◆ Given records ◆
+-------+

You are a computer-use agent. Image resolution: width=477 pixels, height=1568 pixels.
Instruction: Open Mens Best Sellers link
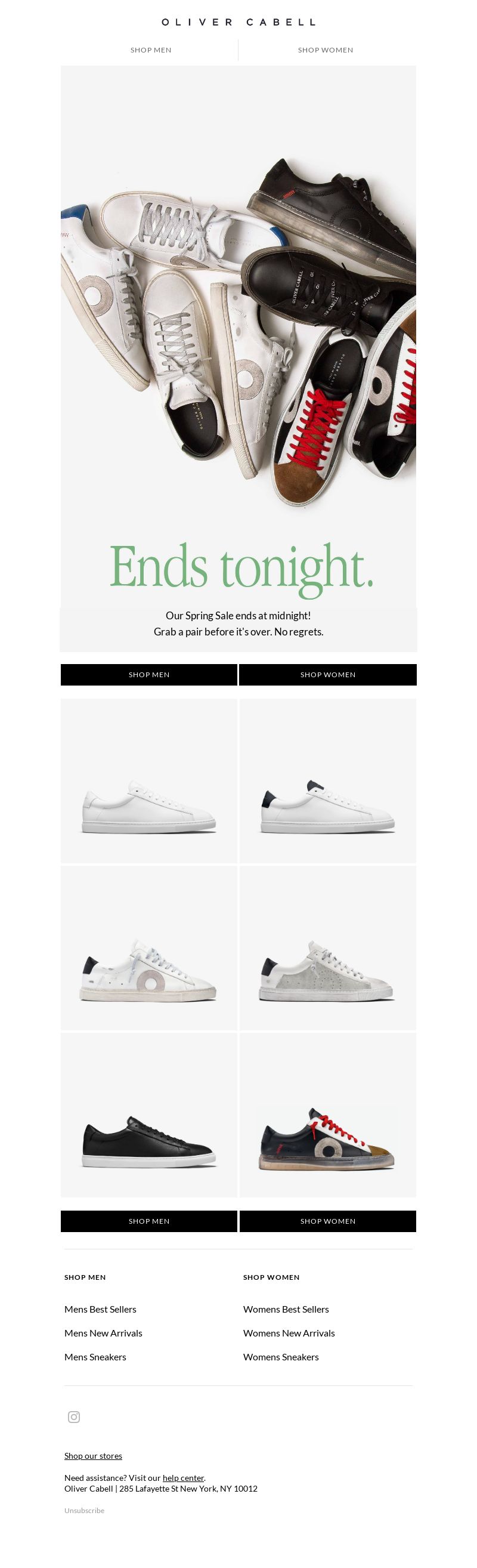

+-------+

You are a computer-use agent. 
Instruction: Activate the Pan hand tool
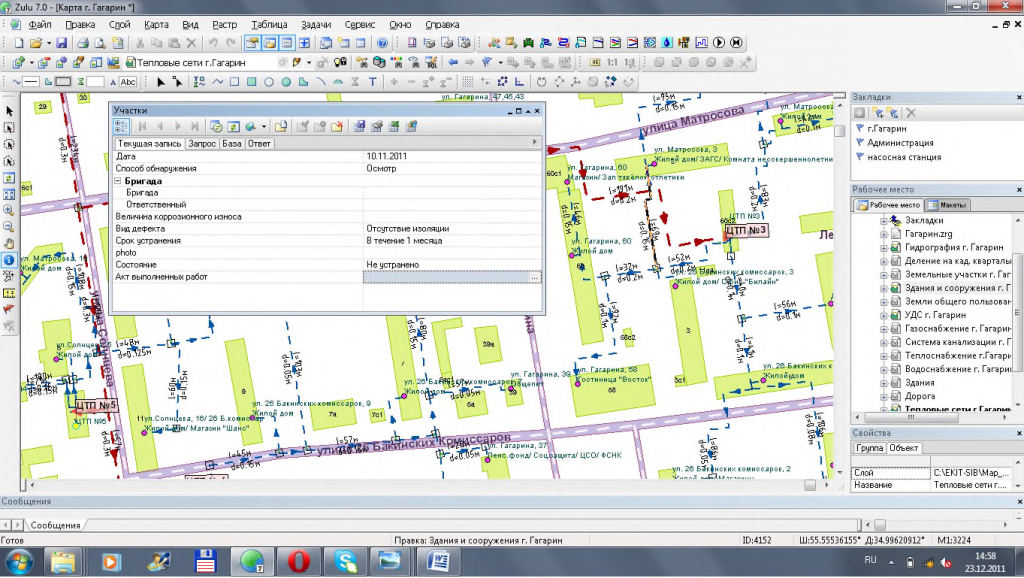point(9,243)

+-------+

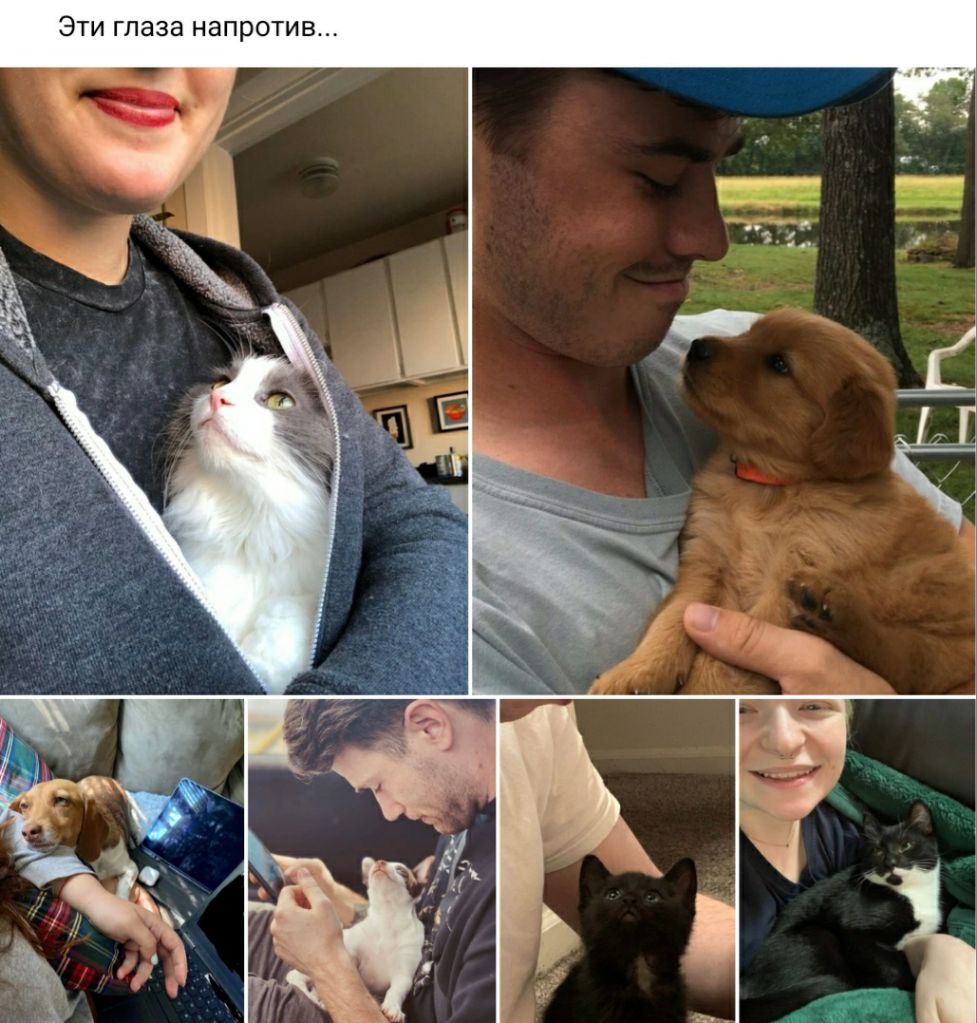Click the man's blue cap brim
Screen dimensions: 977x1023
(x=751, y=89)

+-------+

◆ Exercise prompt ◆
The lines holding the word "agent" are the answer. Pull them out of the records and copy them.

◆ Task solution ◆
You are a computer-use agent. Image resolution: width=477 pixels, height=1568 pixels.
You are a computer-use agent. 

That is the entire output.